Nominate a Regional Plan that Addresses Food Systems by March 15

Calling all food system planners, policy makers, scholars, and practitioners!

Is your community engaging in regional-level planning that impacts food systems in the United States?  If so, your plan could be featured in the Growing Food Connections policy database!

The Local and Regional Government Policy Database, which is maintained by the Growing Food Connections team, is a searchable collection of about 200 local government policies that impact community food systems. This database provides policymakers, government staff, and community advocates interested in food policy with concrete examples of adopted/implemented local and regional public policies that address a range of food systems issues: rural and urban food production, farmland protection, transfer of development rights, food aggregation and distribution infrastructure, food policy councils, healthy food access, and more.
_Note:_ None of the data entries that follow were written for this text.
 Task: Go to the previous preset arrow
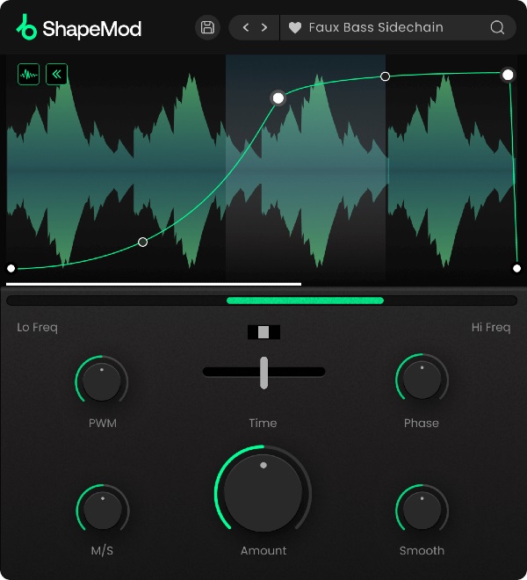[x=246, y=27]
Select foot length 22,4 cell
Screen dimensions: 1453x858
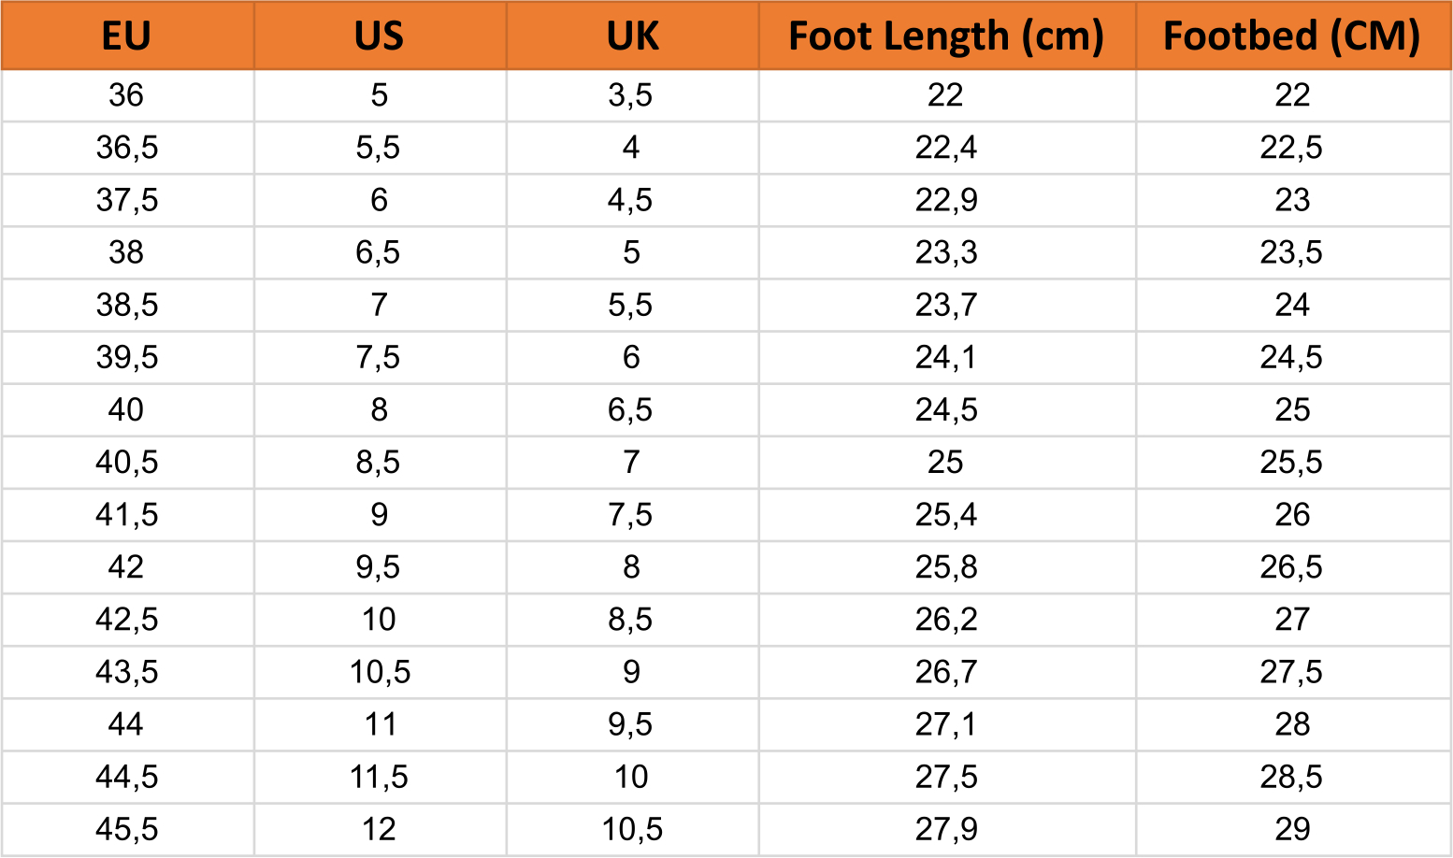pyautogui.click(x=946, y=148)
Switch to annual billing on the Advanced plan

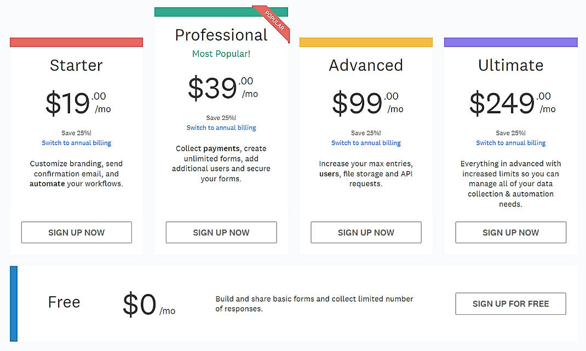point(365,142)
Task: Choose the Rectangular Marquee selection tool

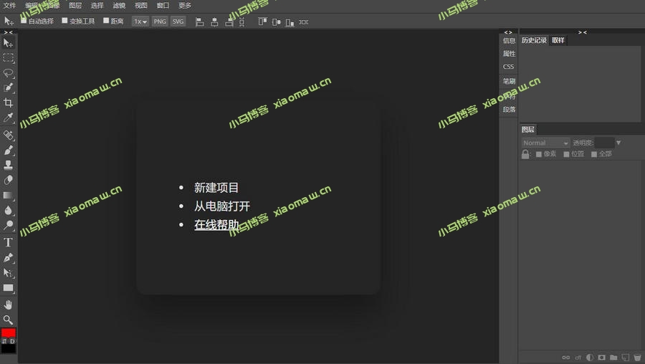Action: pos(8,58)
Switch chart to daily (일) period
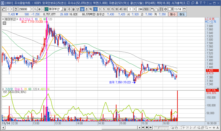This screenshot has width=221, height=131. [x=65, y=9]
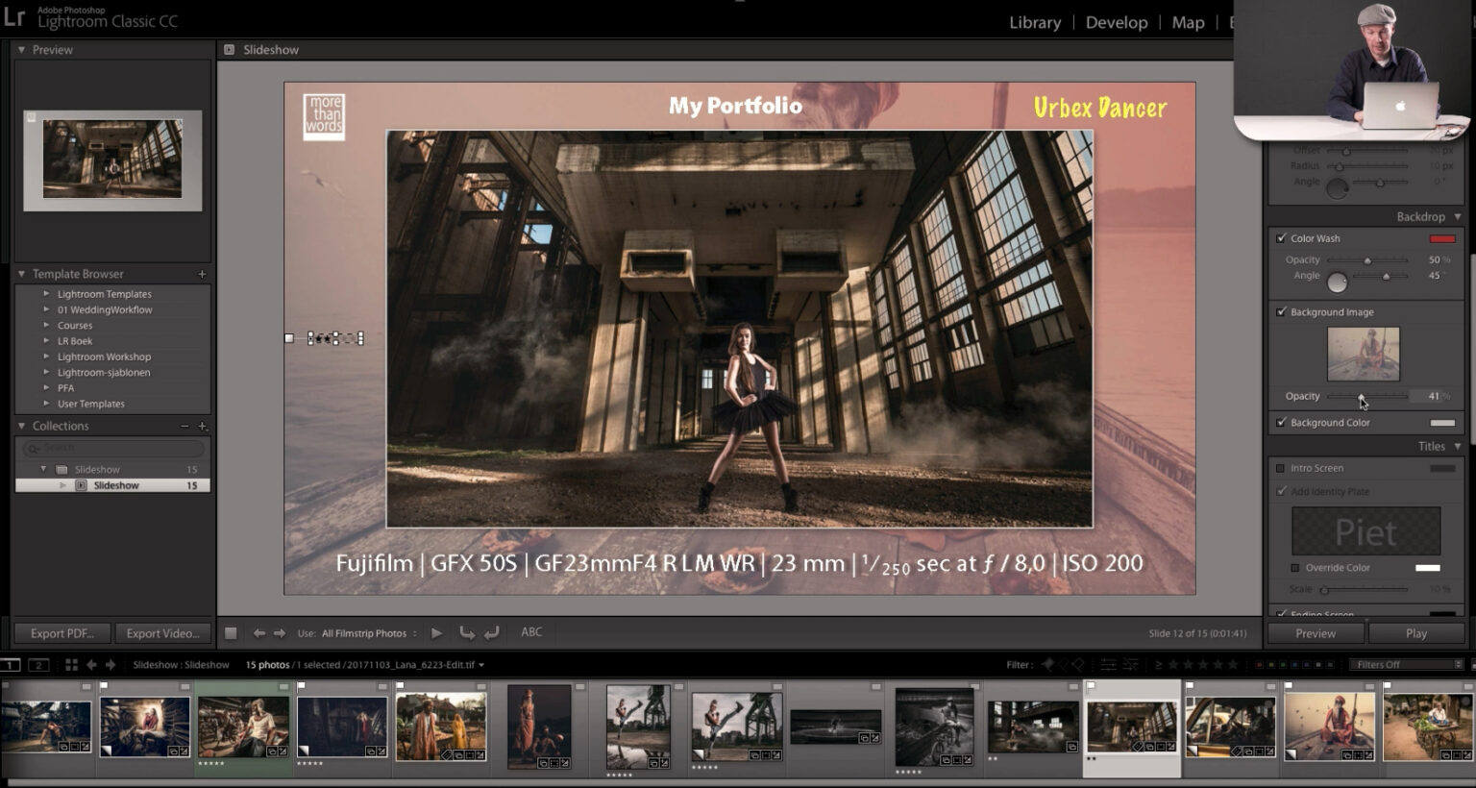Click the previous slide arrow
This screenshot has width=1476, height=788.
[x=258, y=632]
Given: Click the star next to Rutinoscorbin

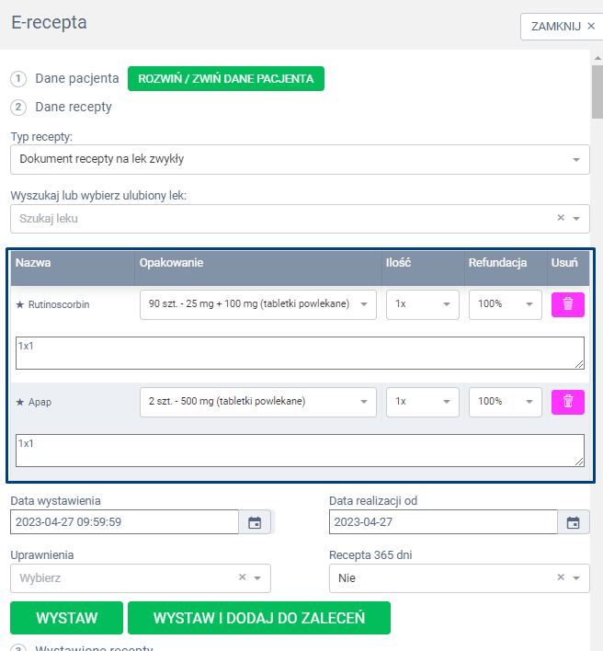Looking at the screenshot, I should click(20, 304).
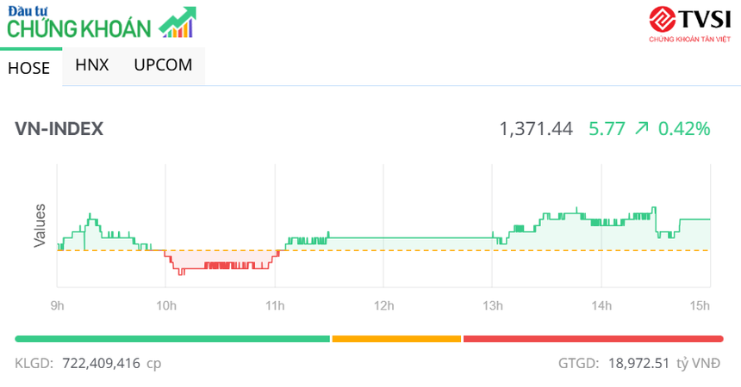The image size is (741, 387).
Task: Click the 0.42% percentage change
Action: (x=684, y=129)
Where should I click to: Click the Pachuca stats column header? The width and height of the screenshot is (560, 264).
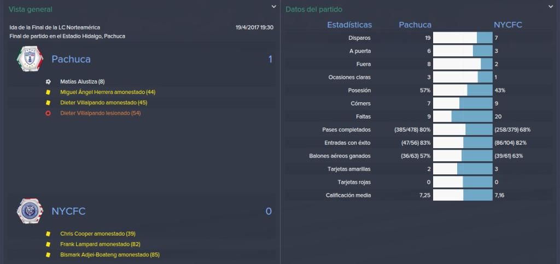pyautogui.click(x=415, y=25)
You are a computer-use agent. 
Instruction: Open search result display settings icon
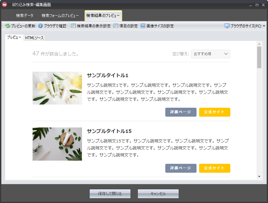pyautogui.click(x=73, y=26)
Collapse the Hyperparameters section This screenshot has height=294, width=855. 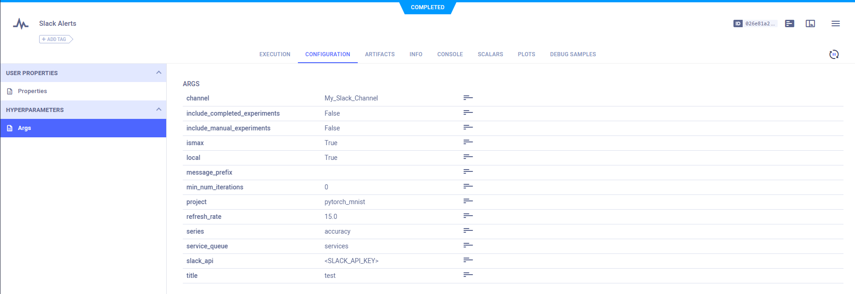pos(158,110)
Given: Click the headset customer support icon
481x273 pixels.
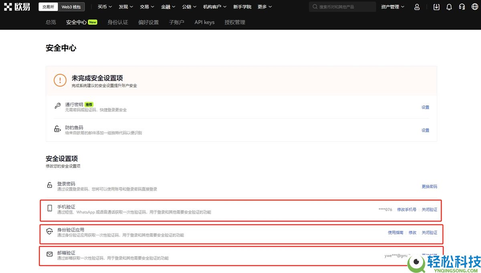Looking at the screenshot, I should pyautogui.click(x=462, y=7).
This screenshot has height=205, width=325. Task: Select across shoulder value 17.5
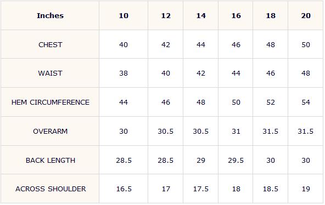coord(201,189)

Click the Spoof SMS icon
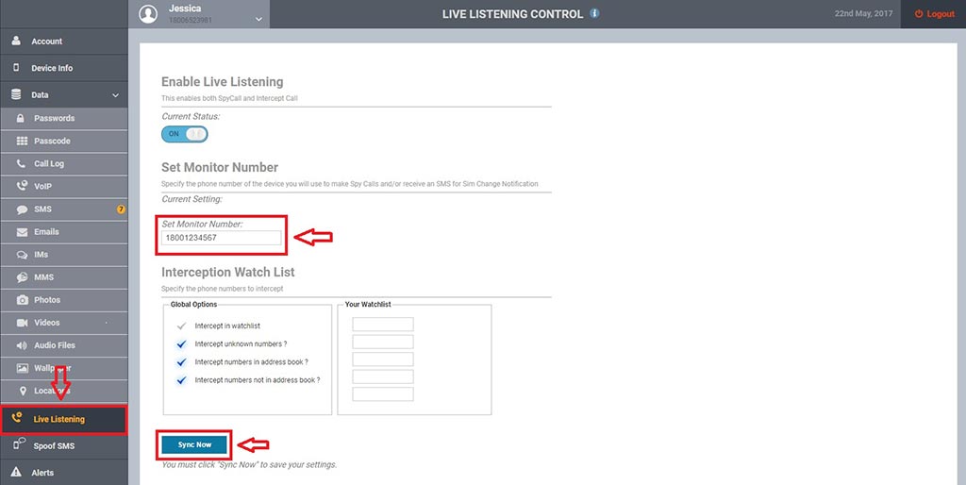18,444
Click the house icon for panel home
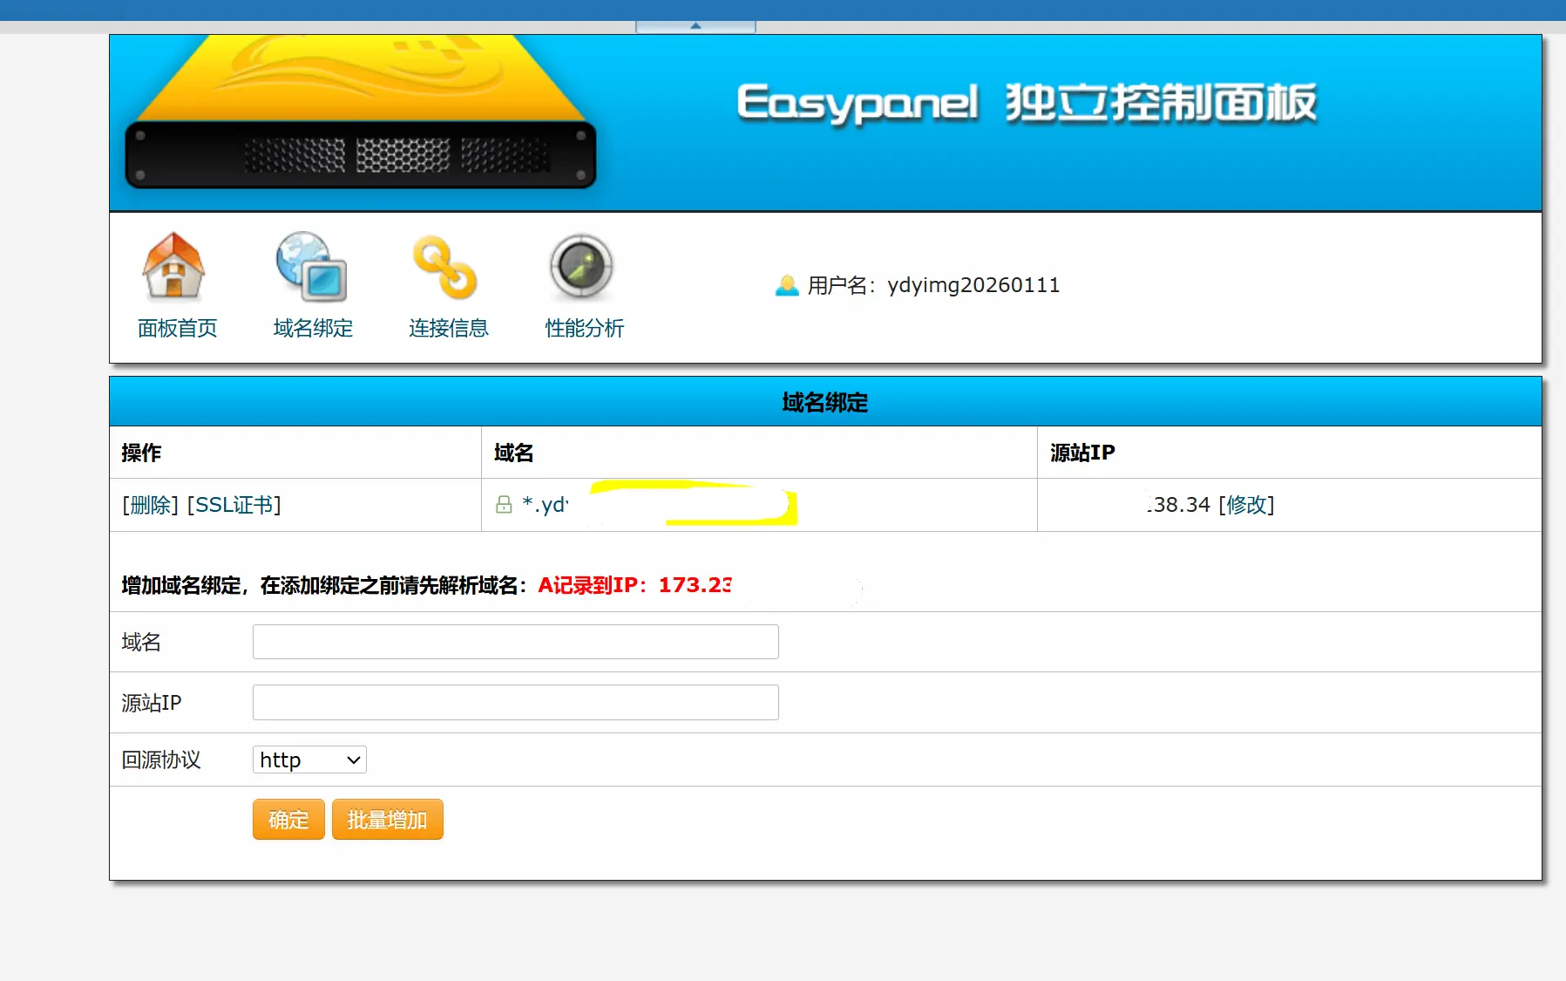 click(x=173, y=267)
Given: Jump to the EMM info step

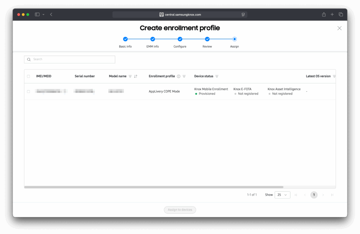Looking at the screenshot, I should (153, 39).
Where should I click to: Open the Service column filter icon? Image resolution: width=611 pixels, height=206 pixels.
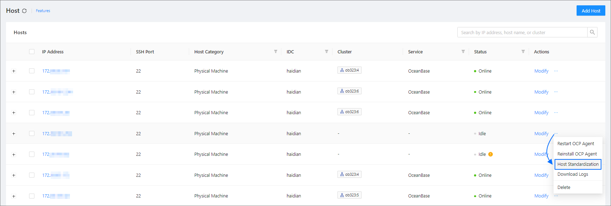[463, 52]
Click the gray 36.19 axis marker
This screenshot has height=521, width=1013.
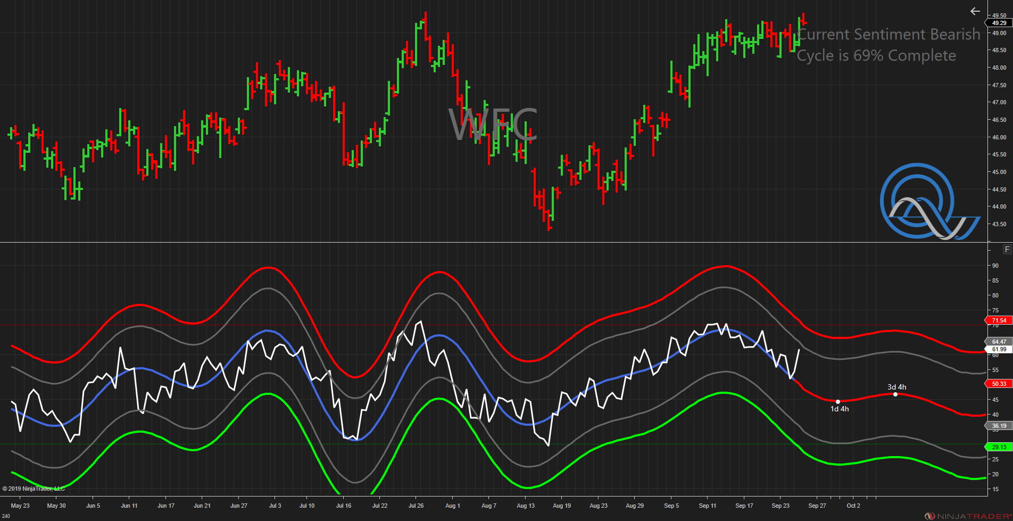click(x=999, y=426)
Local and regional governments interested in developing or implementing food systems policies turn to this database as an important resource.

This month (March) we are scanning the country to identify regional plans that impact food systems. These plans can be regional-scale transportation plans, regional-scale sustainability plans, or really, any sort of regional plans that aim to strengthen a region’s food system.

Do you know of a regional plan that should be showcased? Nominations are being accepted until March 15, 2019. We are especially interested in regional plans within the United States, published between 2012 and 2018.  A select number of regional plans will be showcased as a feature story on the Growing Food Connections website (and also drawn to the attention of researchers, practitioners, and students).

Nominating your regional plan is easy! Send a pdf copy or weblink to foodsystems@ap.buffalo.edu by Friday, March 15, 2019. Sooner is better!

Growing Food Connections is a federally-seeded project led by Dr. Samina Raja at the UB Food Lab, in partnership with Cultivating Healthy Places, Ohio State University, American Farmland Trust, and the American Planning Association. GFC is an action-research project integrates research, education, and planning and policy to strengthen community food systems. The Food Systems Planning and Healthy Communities Lab, a research group led by Dr. Samina Raja, housed in UB’s School of Architecture and Planning, is dedicated to research that critically examines the role of local government policy in facilitating equitable, healthy, and sustainable communities.  The Food Lab’s research unfolds in collaboration with other research groups within and outside UB, as well as in partnership with community and planning organizations and local governments in the United States and globally.